--- start DATA FOR THE TASK ---

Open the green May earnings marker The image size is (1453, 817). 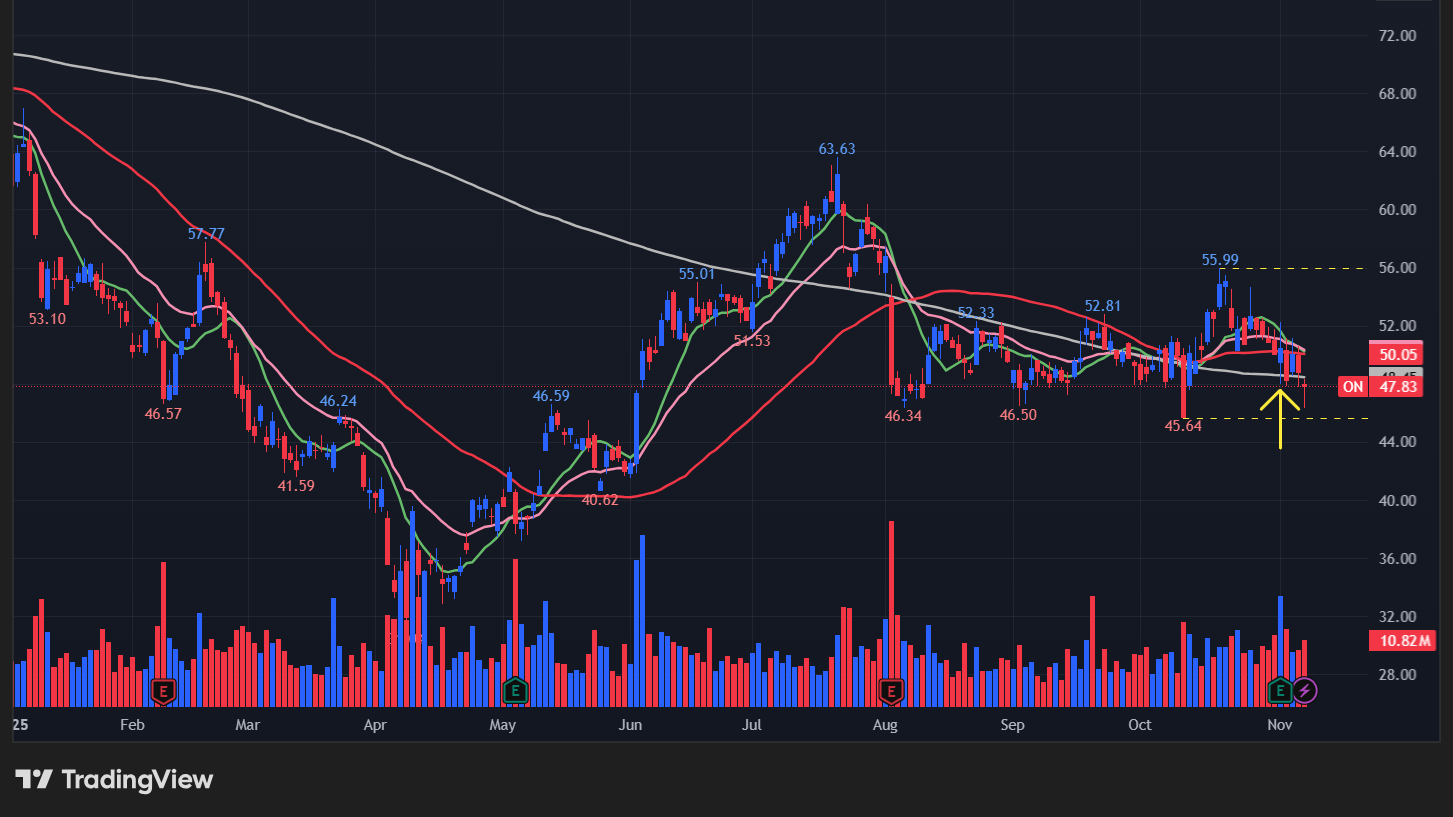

--- end DATA FOR THE TASK ---
--- start DATA FOR THE TASK ---

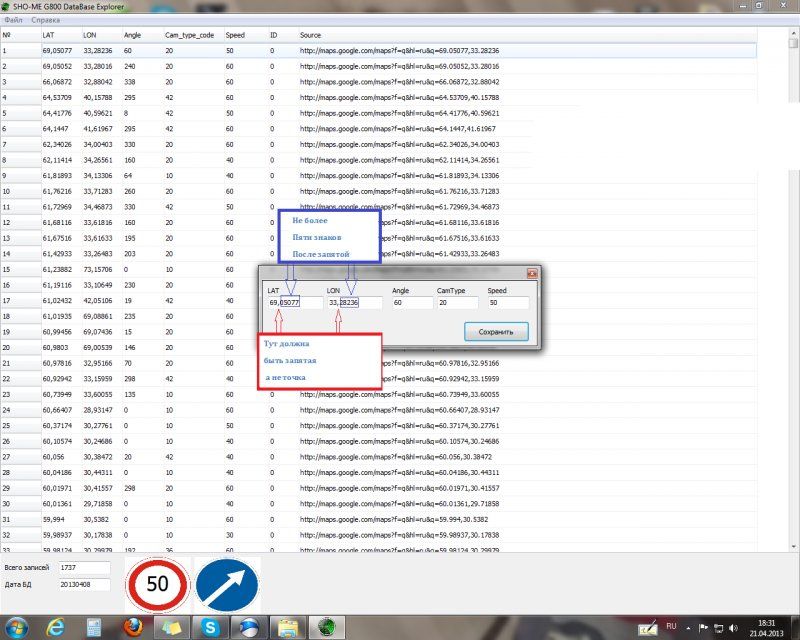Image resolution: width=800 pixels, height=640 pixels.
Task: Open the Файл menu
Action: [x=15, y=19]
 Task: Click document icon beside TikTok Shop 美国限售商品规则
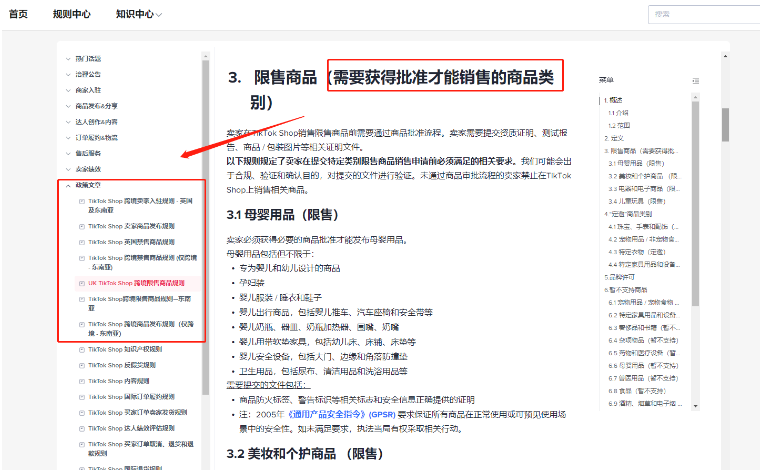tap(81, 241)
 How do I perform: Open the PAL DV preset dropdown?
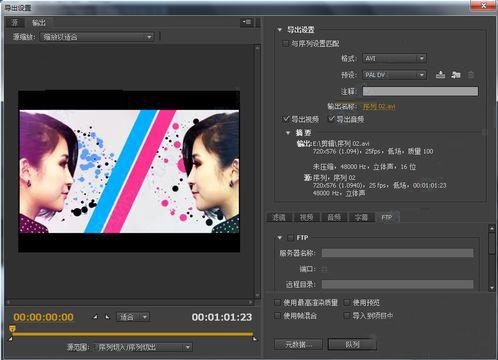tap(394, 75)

--- end DATA FOR THE TASK ---

WHAT IS BEING ASKED
Recast the records as a JSON list of strings, one string per line, starting with the line that contains "Image resolution: width=800" and going on through the line that contains "tap(394, 75)", both included, with blank lines omitted. Leave the pictures out of the list.

EXERCISE RESULT
[
  "Image resolution: width=800 pixels, height=640 pixels.",
  "Task: Open the Файл menu",
  "Action: [x=15, y=19]",
  " Task: Click document icon beside TikTok Shop 美国限售商品规则",
  "tap(81, 241)",
  " How do I perform: Open the PAL DV preset dropdown?",
  "tap(394, 75)"
]